Problem statement:
Filter the entries below, keeping only lines with the word "every".
•••
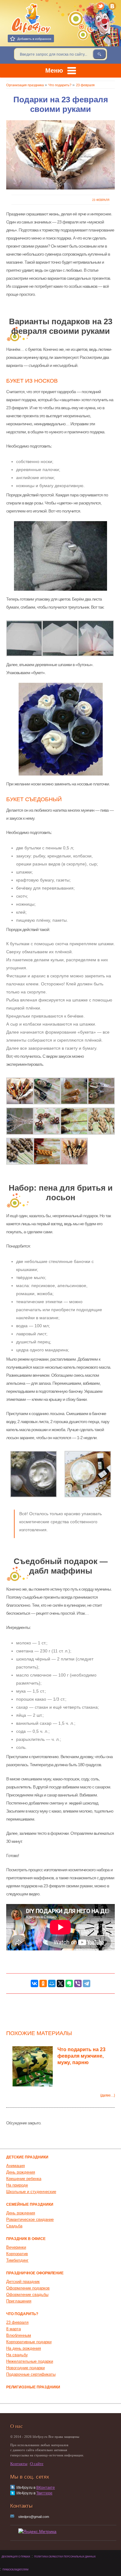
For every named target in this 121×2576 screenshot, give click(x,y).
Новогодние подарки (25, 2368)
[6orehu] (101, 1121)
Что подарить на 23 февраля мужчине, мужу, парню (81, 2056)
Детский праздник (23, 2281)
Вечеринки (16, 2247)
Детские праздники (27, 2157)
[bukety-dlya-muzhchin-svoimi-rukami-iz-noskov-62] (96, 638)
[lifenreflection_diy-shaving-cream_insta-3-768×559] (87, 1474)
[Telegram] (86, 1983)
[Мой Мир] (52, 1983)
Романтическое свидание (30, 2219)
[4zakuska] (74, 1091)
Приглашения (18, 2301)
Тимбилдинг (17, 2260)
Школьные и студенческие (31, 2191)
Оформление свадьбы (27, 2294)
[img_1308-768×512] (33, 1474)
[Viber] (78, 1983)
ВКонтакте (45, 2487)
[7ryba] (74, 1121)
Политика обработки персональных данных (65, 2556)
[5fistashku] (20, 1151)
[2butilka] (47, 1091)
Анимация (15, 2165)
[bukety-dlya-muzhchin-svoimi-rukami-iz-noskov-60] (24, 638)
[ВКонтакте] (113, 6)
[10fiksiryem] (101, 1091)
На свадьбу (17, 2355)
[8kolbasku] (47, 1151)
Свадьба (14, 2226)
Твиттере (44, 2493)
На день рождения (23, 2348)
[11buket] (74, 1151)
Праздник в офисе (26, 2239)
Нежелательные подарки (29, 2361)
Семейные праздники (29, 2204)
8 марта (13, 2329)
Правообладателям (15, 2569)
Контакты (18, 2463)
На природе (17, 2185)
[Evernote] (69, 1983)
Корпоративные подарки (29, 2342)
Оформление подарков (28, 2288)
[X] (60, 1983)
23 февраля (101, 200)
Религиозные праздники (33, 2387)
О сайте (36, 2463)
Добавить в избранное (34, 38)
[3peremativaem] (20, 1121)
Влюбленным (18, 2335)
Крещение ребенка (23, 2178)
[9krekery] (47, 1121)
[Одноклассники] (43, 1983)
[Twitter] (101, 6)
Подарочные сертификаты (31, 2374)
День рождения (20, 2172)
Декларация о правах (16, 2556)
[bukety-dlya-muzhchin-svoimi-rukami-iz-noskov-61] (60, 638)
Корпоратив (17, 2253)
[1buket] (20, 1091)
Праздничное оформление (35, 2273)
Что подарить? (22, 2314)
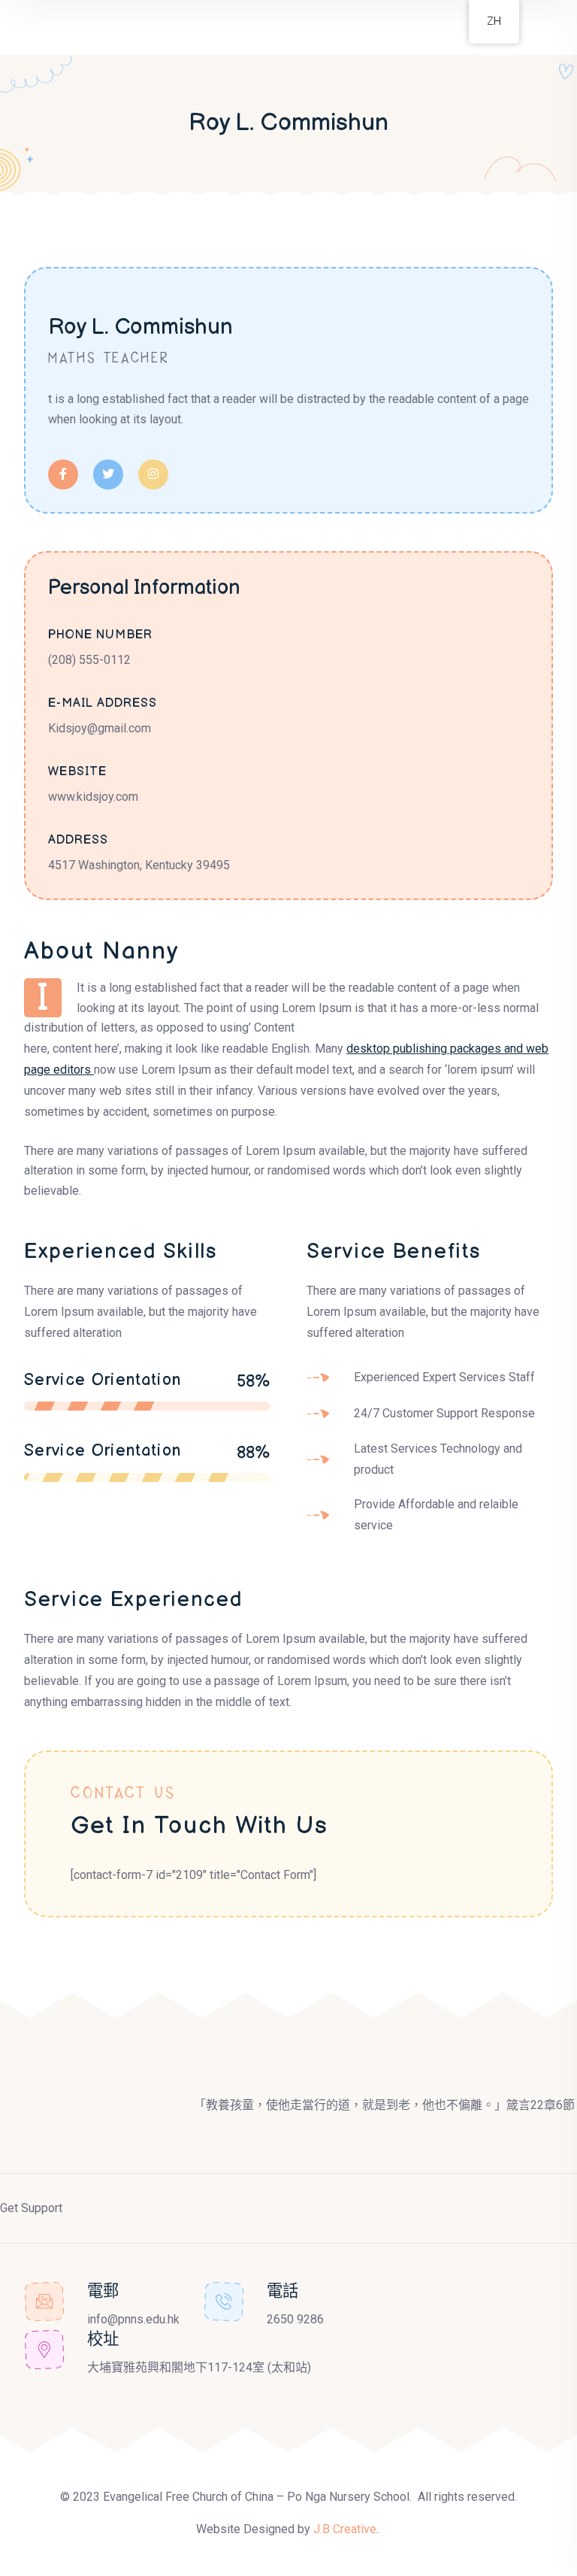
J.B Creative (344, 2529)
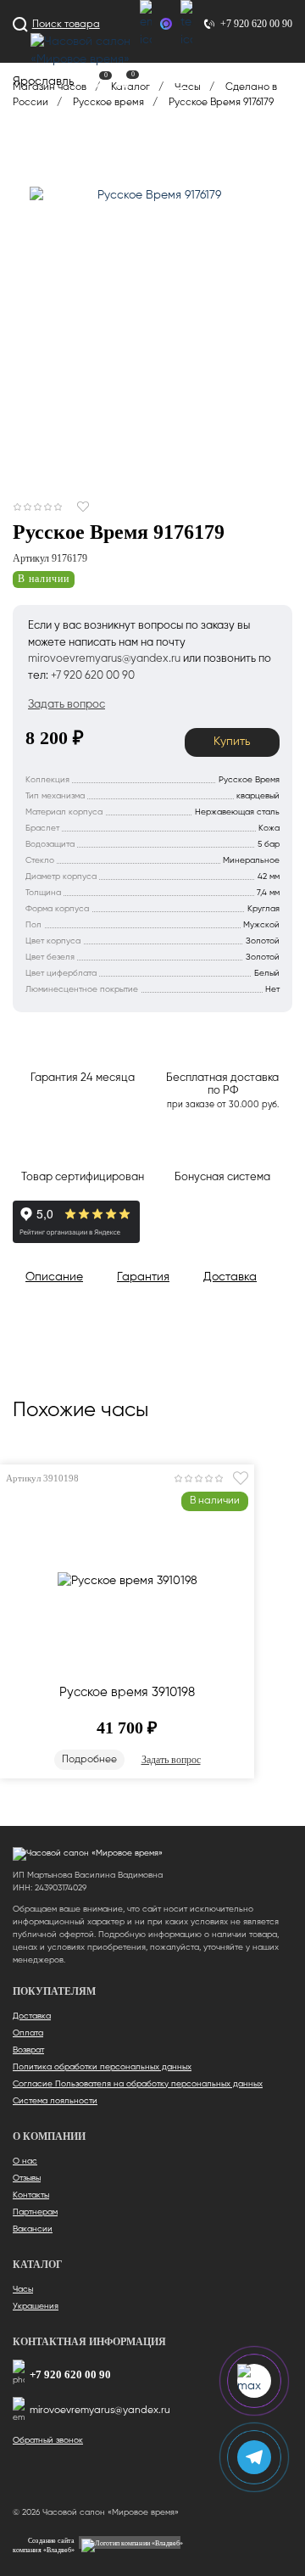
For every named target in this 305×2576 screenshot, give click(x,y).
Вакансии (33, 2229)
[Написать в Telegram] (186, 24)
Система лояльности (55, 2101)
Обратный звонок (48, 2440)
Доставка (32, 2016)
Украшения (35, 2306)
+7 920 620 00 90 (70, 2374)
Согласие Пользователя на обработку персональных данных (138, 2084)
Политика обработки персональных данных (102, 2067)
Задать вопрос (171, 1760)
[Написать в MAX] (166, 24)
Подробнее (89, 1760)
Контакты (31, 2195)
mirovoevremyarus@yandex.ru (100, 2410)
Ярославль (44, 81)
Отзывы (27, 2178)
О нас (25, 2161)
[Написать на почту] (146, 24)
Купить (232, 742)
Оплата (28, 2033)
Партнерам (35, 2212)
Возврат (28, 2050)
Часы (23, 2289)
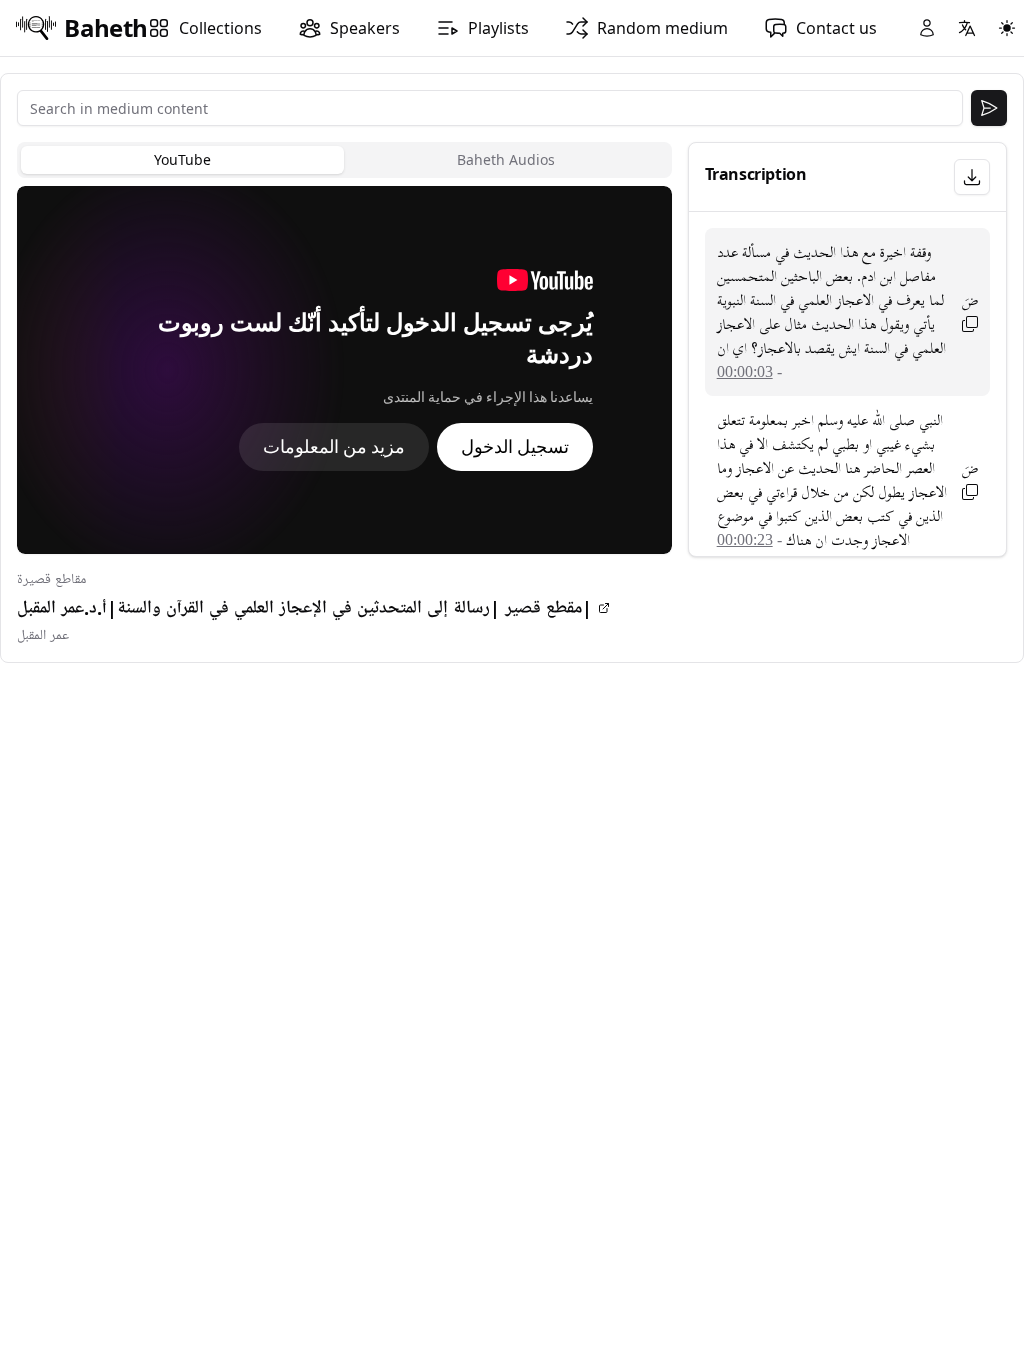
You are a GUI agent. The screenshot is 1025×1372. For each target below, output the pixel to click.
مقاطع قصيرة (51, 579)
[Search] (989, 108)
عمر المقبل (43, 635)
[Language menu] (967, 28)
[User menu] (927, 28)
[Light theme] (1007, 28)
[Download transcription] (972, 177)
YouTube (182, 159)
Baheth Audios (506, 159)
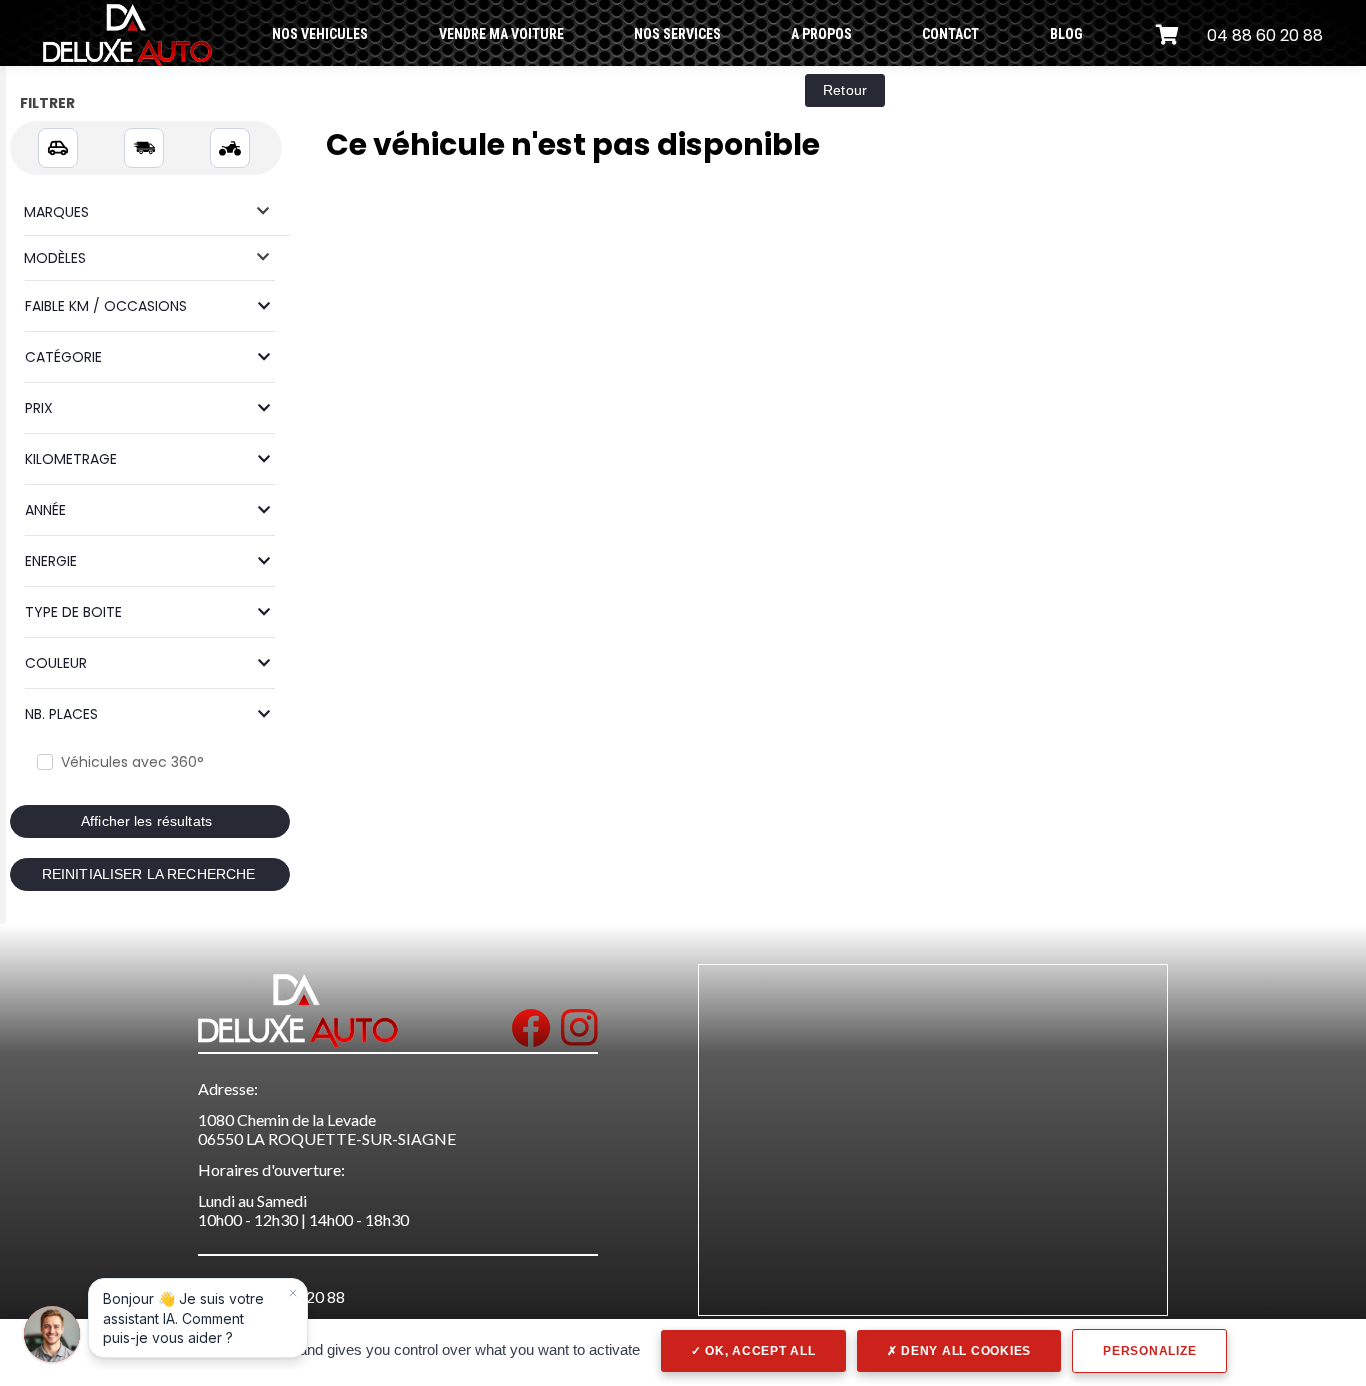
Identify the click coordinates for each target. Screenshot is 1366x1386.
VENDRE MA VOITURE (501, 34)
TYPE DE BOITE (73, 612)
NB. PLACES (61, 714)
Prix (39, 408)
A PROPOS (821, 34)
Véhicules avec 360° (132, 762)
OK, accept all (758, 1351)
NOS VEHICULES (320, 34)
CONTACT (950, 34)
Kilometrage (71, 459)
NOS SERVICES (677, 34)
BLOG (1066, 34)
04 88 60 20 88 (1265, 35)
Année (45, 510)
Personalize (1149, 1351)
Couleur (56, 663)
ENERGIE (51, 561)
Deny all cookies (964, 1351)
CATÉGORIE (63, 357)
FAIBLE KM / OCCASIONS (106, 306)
•••
Exercise answer:
For every named target in this 121×2576 screenshot, give click(x,y).
For every named target in this 305×2576 screenshot, give click(x,y).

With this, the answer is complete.